The general rule is that a blanket assertion of the Fifth Amendment during a deposition is impermissible.
United States v. Bowe, 698 F.2d 560, 566 (2d Cir. 1983) (“[A] blanket assertion” of a Fifth Amendment privilege is insufficient);
United States v. Bates, 552 F.3d 472 (6th Cir. 2009) (finding that long standing rule that a blanket assertion is insufficient);
United States v. Schmidt, 816 F.2d 1477, 1482 (10th Cir. 1987);
United States v. Thornton, 733 F.2d 121, 125-26 (D.C. Cir. 1984);
United States v. Drollinger, 80 F.3d 389, 393 (9th Cir. 1996);
United States v. Goodwin, 625 F.3d 693, 701 (5th Cir. 1980);
General Dynamics Corp. v. Selb Manufacturing Co., 481 F.2d 1204, 1212 (8th Cir. 1973).
In fact, a witness invoking the privilege must do so for each question.
United States v. Argomaniz, 925 F.2d 1349, 1355 (11th Cir. 1991). Then, if counsel wishes to compel the testimony and/or test the validity of the assertion, the matter is taken before the court on a motion to compel. The court must review the assertions of the privilege on a question-by-question basis.

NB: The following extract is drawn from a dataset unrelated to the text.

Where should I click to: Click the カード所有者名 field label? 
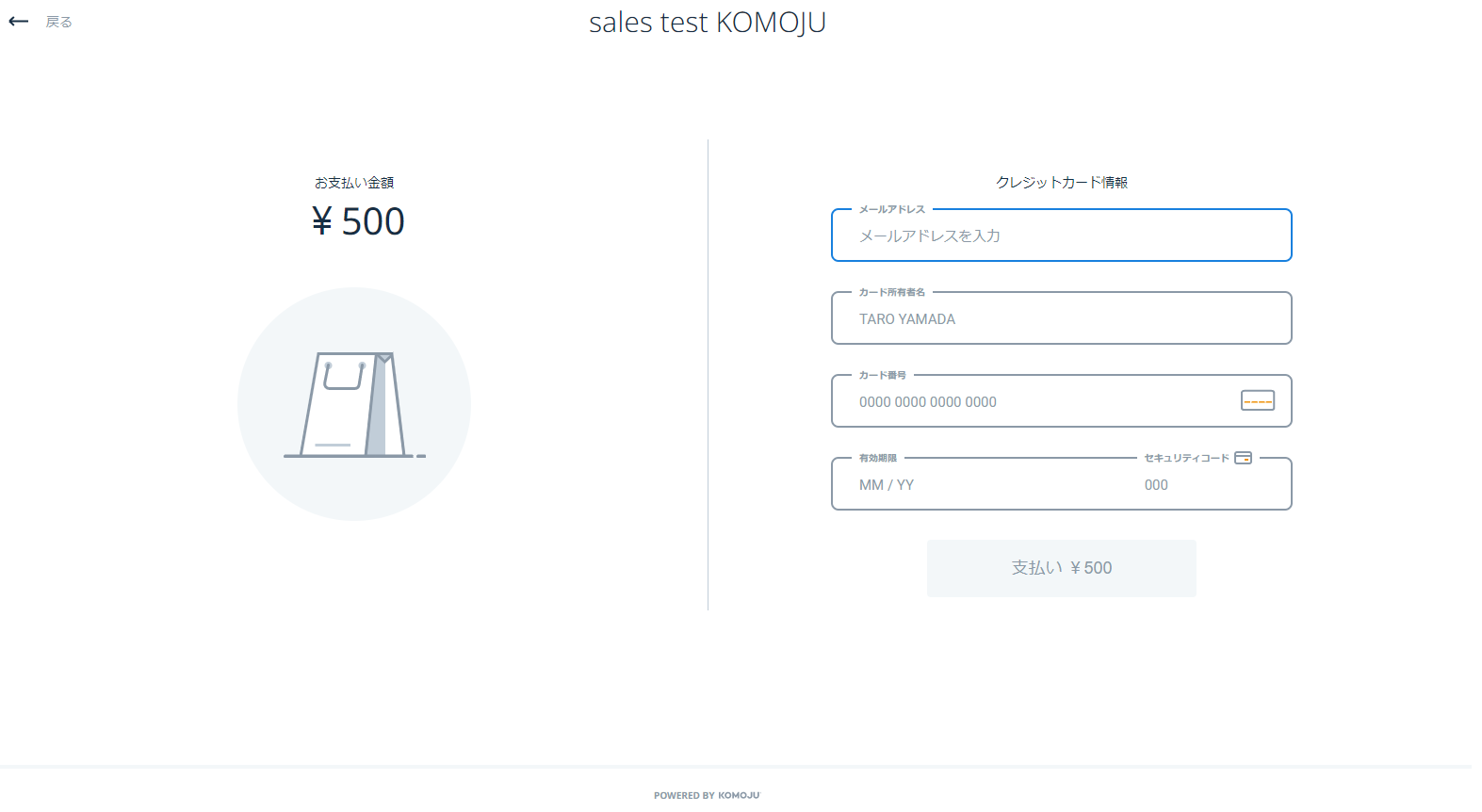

Id. This is sometimes accomplished in an
in camera proceeding wherein the witness is given the opportunity to substantiate his claims of the privilege and the district court is able to consider the questions asked and the documents requested.
See United States v. Roundtree, 420 F.2d 845, 852 (5th Cir.1969) (“The district court may then determine by reviewing ... records and by considering each question whether, in each instance, the claim of self-incrimination is well-founded.”).